▸ Assigned task: In the entries below, identify every line with the string "column" and copy it.

▸ Entries provided:
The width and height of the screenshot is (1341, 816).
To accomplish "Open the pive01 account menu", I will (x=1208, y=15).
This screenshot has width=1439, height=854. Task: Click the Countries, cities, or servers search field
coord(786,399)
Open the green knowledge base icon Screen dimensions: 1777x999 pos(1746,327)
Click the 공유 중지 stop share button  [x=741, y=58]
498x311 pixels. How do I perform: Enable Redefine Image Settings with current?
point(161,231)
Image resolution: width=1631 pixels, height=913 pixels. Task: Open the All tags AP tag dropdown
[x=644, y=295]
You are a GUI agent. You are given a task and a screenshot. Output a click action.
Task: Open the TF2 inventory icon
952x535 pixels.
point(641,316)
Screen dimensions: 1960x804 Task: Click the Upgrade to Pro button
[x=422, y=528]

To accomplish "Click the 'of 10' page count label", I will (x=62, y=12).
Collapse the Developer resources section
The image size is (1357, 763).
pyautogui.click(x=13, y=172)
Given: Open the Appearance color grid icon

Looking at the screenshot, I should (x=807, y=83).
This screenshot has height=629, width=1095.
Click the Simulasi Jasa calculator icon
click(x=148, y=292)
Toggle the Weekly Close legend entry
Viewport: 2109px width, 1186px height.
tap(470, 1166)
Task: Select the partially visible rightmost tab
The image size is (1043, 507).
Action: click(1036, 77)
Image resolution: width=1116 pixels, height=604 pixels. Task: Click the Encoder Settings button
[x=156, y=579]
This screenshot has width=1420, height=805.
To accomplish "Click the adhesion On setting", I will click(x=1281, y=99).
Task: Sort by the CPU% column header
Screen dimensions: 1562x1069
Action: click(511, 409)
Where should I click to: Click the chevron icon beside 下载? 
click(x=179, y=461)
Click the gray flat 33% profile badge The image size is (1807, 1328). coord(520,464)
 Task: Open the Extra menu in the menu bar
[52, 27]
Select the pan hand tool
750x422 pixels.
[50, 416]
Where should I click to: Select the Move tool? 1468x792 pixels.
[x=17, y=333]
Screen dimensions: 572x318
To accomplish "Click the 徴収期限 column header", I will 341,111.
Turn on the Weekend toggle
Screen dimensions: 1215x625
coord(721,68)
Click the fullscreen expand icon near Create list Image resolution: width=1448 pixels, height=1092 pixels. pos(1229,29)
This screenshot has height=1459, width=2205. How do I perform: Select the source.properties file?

▸ Answer:
Task: Sort by the CPU% column header
To accomplish "Click the 徴収期限 column header", I will 341,111.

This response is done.